• WORK INSTRUCTION: Your task is to repeat exactly the lines below between the line holding "Kontaktformular (354, 2499)" and the line holding "料金 (201, 191)", inclusive, and only those.

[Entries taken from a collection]

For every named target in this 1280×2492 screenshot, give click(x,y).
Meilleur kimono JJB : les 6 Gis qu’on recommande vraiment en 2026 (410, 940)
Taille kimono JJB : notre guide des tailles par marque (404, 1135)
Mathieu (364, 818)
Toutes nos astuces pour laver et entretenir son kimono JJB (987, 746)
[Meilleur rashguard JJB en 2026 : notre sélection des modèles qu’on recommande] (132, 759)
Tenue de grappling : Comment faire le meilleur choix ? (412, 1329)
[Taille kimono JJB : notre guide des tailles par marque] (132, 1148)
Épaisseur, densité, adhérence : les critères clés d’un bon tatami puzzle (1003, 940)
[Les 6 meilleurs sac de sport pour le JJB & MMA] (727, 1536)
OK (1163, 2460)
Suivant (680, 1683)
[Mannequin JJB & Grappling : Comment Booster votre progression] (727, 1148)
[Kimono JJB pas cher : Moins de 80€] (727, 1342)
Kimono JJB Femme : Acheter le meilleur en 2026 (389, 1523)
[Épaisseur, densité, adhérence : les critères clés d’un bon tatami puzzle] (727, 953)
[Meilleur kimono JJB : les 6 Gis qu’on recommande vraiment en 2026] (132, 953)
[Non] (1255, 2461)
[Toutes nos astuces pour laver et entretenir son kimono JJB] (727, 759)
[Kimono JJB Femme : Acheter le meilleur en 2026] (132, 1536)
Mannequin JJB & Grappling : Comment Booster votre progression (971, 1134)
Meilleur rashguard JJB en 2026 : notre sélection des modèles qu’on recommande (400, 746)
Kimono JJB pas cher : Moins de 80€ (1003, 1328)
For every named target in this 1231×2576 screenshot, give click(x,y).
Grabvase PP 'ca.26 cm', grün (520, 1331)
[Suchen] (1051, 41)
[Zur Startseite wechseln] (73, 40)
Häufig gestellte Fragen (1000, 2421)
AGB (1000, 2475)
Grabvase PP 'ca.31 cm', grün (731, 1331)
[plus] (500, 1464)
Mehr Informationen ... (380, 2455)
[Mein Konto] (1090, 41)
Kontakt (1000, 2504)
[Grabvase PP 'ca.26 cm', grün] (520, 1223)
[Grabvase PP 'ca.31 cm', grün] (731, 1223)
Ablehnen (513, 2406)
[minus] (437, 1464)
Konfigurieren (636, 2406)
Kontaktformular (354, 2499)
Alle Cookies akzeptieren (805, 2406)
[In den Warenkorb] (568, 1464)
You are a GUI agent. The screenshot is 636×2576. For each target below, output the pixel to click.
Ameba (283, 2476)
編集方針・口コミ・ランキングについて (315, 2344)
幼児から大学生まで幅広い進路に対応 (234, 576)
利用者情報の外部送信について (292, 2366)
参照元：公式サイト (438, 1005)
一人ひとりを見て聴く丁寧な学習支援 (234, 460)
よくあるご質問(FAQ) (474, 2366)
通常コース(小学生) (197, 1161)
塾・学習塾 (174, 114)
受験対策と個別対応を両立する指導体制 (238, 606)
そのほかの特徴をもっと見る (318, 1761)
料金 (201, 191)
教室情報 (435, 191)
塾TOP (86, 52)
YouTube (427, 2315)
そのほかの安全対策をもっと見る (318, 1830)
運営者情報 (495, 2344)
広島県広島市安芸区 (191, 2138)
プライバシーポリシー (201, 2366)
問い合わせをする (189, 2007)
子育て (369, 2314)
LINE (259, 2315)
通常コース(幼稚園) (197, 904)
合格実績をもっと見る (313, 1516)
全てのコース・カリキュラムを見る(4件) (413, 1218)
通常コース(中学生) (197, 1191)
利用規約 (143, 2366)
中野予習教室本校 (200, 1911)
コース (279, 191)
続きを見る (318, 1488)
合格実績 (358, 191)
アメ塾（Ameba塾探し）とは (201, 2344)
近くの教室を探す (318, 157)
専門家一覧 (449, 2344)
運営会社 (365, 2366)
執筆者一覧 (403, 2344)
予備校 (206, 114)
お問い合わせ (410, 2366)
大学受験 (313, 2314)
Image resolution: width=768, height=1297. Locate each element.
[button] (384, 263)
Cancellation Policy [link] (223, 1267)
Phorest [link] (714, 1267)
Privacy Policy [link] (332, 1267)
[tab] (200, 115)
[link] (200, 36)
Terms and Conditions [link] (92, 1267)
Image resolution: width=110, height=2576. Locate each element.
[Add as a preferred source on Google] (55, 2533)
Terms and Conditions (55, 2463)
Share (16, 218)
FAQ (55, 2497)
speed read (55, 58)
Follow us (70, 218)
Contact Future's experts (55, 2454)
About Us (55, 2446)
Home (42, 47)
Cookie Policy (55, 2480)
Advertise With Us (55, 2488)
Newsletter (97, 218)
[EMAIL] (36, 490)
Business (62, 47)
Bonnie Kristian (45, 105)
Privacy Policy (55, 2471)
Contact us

• ANSWER SECTION:
Kontaktformular (354, 2499)
Alle Cookies akzeptieren (805, 2406)
[In den Warenkorb] (568, 1464)
You are a GUI agent. The screenshot is 636×2576. For each target below, output the pixel to click.
Ameba (283, 2476)
編集方針・口コミ・ランキングについて (315, 2344)
幼児から大学生まで幅広い進路に対応 (234, 576)
利用者情報の外部送信について (292, 2366)
参照元：公式サイト (438, 1005)
一人ひとりを見て聴く丁寧な学習支援 (234, 460)
よくあるご質問(FAQ) (474, 2366)
通常コース(小学生) (197, 1161)
塾・学習塾 (174, 114)
受験対策と個別対応を両立する指導体制 (238, 606)
そのほかの特徴をもっと見る (318, 1761)
料金 (201, 191)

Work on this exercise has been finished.